= Three-language formula =

Indian language learning policy

The three-language formula is a language learning policy first formulated in 1968 by the Ministry of Education of the Government of India in consultation with the states. The 1968 formula was supplanted in 2020 by the implementation of the National Education Policy 2020.

==History==
The first recommendation for a three-language policy was made by the University Education Commission in 1948/1949, which did not find the requirement to study three languages to be an extravagance, citing the precedents of other multilingual nations such as Belgium and Switzerland. While accepting that Modern Standard Hindi was itself a minority language, and had no superiority over others such as Kannada, Telugu, Tamil, Marathi, Bengali, Punjabi, Malayalam, Assamese and Gujarati all of which had a longer history and greater body of literature, the commission still foresaw Hindi as eventually replacing English as the means by which every Indian state may participate in the Federal functions.

The Education Commission of 1964–1966 recommended a modified or graduated three-language formula. Following some debate, the original three-language formula was adopted by the India Parliament in 1968. The formula as enunciated in the 1968 National Policy Resolution which provided for the study of "Hindi, English and modern Indian language (preferably one of the southern languages) in the Hindi speaking states and Hindi, English and the Regional language in the non-Hindi speaking States". The formula was formulated in response to demands from non-Hindi speaking states of the South, such as Karnataka and mainly Tamil Nadu. The three language system was never implemented in Tamil Nadu due to efforts of former Chief Minister C. N. Annadurai, with the state using a two language policy (Tamil and English). The 1986 National Policy on Education reiterated the 1968 formula.

In 1972 the government launched a committee for promotion of Urdu under the chairmanship of I. K. Gujral. The committee's 1975 report recommended safeguards for significant (i.e. greater than 10 percent) Urdu-speaking minorities which included the use of Urdu for official purposes and as a medium of instruction. Following consideration of the report by the Cabinet in 1979, and by the Taraqqui-e-Urdu Board from 1979 to 1983, modified proposals from the Gujral committee were passed on to the state governments in 1984.

A new committee of experts was launched in 1990 under the chairmanship of Ali Sardar Jafri to examine implementation of the Gujral committee recommendations. This committee recommended modifying the three-language formula to "In Hindi speaking States: (a) Hindi (with Sanskrit as part of the composite course); (b) Urdu or any other modern Indian language and (c) English or any other modern European language. In non-Hindi speaking States: (a) the regional language; (b) Hindi; (c) Urdu or any other modern Indian language excluding (a) and (b); and (d) English or any other modern European language".

In 2020 the cabinet of Narendra Modi approved and released the "National Education Policy 2020" under the Ministry of Human Resources.
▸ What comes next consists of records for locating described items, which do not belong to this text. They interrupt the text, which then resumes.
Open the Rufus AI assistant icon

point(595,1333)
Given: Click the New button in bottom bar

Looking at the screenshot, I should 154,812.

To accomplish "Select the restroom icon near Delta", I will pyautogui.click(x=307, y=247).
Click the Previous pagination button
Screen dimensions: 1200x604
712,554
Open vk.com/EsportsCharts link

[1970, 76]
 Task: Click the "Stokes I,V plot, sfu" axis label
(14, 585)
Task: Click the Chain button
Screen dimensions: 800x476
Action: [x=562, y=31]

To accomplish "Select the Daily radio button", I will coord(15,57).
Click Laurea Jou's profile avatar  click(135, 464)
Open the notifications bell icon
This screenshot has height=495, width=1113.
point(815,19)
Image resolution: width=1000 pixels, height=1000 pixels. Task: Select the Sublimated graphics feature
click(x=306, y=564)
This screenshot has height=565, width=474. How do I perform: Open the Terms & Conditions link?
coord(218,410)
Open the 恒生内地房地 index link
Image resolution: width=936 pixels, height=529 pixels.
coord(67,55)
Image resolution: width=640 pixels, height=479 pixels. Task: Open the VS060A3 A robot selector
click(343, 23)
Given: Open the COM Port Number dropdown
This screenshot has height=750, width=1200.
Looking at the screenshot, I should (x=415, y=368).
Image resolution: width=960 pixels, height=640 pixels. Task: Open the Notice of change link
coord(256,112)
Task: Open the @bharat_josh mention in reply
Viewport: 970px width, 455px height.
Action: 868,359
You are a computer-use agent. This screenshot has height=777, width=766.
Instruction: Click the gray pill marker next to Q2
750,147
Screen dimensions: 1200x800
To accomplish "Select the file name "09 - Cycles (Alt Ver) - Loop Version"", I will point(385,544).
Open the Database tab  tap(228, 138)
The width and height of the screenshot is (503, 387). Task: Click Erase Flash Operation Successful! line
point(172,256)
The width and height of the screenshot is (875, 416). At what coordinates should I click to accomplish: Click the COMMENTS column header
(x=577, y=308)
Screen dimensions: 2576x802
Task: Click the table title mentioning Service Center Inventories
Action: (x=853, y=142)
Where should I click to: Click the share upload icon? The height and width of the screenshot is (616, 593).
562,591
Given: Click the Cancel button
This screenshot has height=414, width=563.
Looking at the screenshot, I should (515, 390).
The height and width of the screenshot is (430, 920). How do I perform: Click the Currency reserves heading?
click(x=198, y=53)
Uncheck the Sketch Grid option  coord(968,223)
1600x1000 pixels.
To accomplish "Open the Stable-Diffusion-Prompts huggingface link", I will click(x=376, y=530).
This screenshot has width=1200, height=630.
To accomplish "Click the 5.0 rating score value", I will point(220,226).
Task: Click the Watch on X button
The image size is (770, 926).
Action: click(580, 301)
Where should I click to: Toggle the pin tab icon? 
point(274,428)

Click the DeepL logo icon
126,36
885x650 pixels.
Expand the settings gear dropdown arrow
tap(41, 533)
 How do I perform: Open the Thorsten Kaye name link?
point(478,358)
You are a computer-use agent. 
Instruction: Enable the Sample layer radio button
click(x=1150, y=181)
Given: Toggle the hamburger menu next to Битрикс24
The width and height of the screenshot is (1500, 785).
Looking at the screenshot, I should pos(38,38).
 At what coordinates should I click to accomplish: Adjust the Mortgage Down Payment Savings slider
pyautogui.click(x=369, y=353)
The new policy emphasized that no language was made mandatory, pushing away significantly from the English-Hindi approach in 1968.

===Evolution of Three-language formula===

| Time Period | NEP Year (Clause) | Hindi speaking states | Non-Hindi speaking states | Notes |
| 1968–2020 | 1968 3(b) | Hindi; English; modern Indian language (preferably one of the southern languages); | Regional language; Hindi; English; | Implementation unsatisfactory in the Hindi states as per NEP 1986 and 1992; Not applicable in Tamil Nadu due to Official Languages Rules, 1976; |
| 2020–present | 2020 4(13) | Prescribed language formats removed; Choice of languages left to the State; Two of the three languages should be native to India; |  |

==Criticism==
C. N. Annadurai, the Chief Minister of Tamil Nadu during 1967–1969, opposed the requirement to learn Hindi in Tamil Nadu, "What serves to link us with the outside world is certainly capable of rendering the same service inside India as well. To plead for two link languages is like boring a smaller hole in a wall for the kitten while there is a bigger one for the cat. What suits the cat will suit the kitten as well." He was willing to adopt the formula in Tamil Nadu only on the condition that all other states of India too would adopt it.

Academics have noted the failure of the formula. Harold F. Schiffman, an expert on Dravidian culture at the University of Pennsylvania, observed that the formula "has been honored in the breach more than in reality" and that due to the lack of a national language, there is a tendency "for English to take over as the instrumental language" in India. Political scientist Brian Weinstein of Howard University said that "neither Hindi nor non-Hindi speaking states followed the (1968) directive".